The NHCP Children and Young People Transformation Programme has agreed four ‘pillars’ underpinning its work to meet the needs of our county’s children, young people and families and deliver the best possible services and outcomes. These are Healthy Lifestyle; Complex Needs; Healthy Minds, Healthy Brains; and Accessibility.
The Complex Needs pillar details the programme’s intention to support children, young people and their families to thrive while living with the challenges they face.
One priority within this pillar is for children in contact with the Youth Justice Service to experience improved health outcomes and prevent offending and reoffending. The Youth Offending Service (YOS) has worked with Northamptonshire Healthcare NHS Foundation Trust (NHFT) Community Children’s Services to identify opportunities to improve outcomes for those they work with.

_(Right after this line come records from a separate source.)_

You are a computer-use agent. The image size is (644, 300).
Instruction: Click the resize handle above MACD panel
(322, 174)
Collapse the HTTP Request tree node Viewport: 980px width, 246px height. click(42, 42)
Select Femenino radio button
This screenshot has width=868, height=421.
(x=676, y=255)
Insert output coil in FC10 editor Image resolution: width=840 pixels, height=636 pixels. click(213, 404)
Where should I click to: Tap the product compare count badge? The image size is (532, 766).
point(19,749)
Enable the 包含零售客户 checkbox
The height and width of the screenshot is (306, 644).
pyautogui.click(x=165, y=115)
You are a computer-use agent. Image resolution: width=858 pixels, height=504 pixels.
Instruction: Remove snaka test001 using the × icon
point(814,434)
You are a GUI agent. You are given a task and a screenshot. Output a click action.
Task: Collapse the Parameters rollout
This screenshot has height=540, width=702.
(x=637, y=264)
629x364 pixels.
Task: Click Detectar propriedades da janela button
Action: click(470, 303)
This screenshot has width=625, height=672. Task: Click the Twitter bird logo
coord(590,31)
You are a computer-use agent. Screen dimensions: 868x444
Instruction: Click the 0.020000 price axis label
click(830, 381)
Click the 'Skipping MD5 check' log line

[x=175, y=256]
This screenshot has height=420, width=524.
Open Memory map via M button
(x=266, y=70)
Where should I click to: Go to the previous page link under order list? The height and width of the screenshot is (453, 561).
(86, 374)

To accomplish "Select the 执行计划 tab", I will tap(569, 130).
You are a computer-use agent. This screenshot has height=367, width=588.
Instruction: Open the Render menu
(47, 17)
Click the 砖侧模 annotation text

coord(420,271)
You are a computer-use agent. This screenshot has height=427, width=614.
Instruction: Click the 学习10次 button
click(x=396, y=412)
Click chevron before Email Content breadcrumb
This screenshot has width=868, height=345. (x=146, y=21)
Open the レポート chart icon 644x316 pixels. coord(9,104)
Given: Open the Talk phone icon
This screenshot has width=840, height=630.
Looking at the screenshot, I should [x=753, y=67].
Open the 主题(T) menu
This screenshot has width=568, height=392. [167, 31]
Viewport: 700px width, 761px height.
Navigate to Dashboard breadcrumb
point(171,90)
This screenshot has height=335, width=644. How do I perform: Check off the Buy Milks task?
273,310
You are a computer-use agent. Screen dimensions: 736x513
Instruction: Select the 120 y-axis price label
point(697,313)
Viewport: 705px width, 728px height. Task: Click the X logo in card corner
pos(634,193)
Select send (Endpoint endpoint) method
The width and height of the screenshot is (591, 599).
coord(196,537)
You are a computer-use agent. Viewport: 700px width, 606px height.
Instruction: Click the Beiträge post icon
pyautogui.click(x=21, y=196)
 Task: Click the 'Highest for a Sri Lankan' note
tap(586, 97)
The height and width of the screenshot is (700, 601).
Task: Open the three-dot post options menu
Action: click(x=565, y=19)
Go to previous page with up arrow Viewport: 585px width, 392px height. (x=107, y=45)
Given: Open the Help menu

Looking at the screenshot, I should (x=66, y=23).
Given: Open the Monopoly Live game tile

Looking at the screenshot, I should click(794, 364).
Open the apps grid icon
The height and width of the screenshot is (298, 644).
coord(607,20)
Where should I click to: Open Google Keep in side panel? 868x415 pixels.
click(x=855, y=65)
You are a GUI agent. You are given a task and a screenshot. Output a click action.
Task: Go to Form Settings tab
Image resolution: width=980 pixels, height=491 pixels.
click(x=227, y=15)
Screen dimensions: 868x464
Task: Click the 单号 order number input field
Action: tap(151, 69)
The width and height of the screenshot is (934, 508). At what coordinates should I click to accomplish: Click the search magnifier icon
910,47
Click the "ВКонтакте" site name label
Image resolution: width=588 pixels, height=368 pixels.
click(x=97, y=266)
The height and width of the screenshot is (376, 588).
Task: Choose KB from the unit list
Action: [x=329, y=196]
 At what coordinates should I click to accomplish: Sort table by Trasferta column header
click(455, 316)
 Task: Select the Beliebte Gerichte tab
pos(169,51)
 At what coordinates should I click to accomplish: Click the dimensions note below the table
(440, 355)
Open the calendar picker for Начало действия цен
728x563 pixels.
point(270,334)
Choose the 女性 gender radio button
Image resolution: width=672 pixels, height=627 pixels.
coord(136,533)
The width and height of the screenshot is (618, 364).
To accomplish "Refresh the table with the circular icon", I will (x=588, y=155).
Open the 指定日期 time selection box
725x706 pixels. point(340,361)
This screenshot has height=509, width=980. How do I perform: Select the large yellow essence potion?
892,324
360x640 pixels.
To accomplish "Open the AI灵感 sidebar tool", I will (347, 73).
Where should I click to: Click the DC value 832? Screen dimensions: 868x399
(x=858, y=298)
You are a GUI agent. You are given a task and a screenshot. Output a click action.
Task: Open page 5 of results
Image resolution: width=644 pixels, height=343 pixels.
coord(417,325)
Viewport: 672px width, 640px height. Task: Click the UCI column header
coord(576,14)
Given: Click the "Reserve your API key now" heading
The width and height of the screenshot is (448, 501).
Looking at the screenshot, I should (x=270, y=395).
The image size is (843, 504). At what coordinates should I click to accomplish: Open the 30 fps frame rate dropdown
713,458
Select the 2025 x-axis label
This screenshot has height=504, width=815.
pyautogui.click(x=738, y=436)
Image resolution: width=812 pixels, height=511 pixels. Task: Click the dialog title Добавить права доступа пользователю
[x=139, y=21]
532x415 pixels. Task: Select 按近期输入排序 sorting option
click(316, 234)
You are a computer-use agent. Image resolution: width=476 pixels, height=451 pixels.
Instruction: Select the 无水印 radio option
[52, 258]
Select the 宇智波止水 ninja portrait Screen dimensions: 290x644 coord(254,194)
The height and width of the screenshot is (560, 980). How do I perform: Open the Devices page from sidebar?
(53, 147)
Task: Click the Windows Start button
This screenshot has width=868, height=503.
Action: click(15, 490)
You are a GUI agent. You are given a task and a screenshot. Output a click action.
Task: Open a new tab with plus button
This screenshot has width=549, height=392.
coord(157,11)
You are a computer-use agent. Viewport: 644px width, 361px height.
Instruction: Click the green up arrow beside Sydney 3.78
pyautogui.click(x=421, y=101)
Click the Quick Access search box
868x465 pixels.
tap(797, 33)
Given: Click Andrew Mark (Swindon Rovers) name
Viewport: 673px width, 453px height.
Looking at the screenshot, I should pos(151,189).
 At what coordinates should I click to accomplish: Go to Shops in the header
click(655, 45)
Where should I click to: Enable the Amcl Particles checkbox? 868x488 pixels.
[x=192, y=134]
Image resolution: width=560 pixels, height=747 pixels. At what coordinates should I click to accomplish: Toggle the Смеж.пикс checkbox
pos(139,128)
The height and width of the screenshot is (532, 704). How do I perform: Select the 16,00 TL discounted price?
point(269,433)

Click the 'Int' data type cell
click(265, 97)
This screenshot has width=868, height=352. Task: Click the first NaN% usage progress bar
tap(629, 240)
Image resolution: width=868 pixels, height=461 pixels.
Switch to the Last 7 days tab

Children and young people in contact with the justice system are known to be particularly at risk of worse health outcomes compared with children in the wider population, and they may require targeted support to identify needs as well as help them to access the services they may need.
Sharon Robson, Assistant Director for NHFT Children’s Services, has developed an innovative methodology in Northamptonshire by working closely with YOS Head of Service Claire O’Keefe to ensure children benefit from a preventative and responsive service.
The approach uses the CAPRICORN (Collaborative approaches to preventing offending and re-offending by children) framework, which is an evidence-based resource for local health and justice system leaders to support collaborative working for children and young people with complex needs.
Practitioners use the framework within the child’s assessment to understand their needs, provide support for physical and mental health issues to reduce health inequalities and maximise their individual protective factors (opportunities to mitigate risk factors in their lives, while promoting healthy development and wellbeing). Examples of individual protective factors include supporting a child’s learning or participation in society with access to speech and language therapy, development of a personal health action plan or support to access services that might previously have been missing.
This example of collaborative working intends to promote long-term health and wellbeing for a population of children representing a small proportion of our wider county population and whose life trajectories can be enhanced with the right support and opportunities in place.
Services supporting children and young people in contact with the justice system have worked successfully with very limited financial resource, implementing evidence-based practice that has proven a success in other areas of the country.
The next steps for the provision are to embed the CAPRICORN framework more widely into Northamptonshire’s health and care system and recruit service user participants to support wider learning and development through co-production, enabling children and young people to work in partnership with health professionals to find shared solutions together.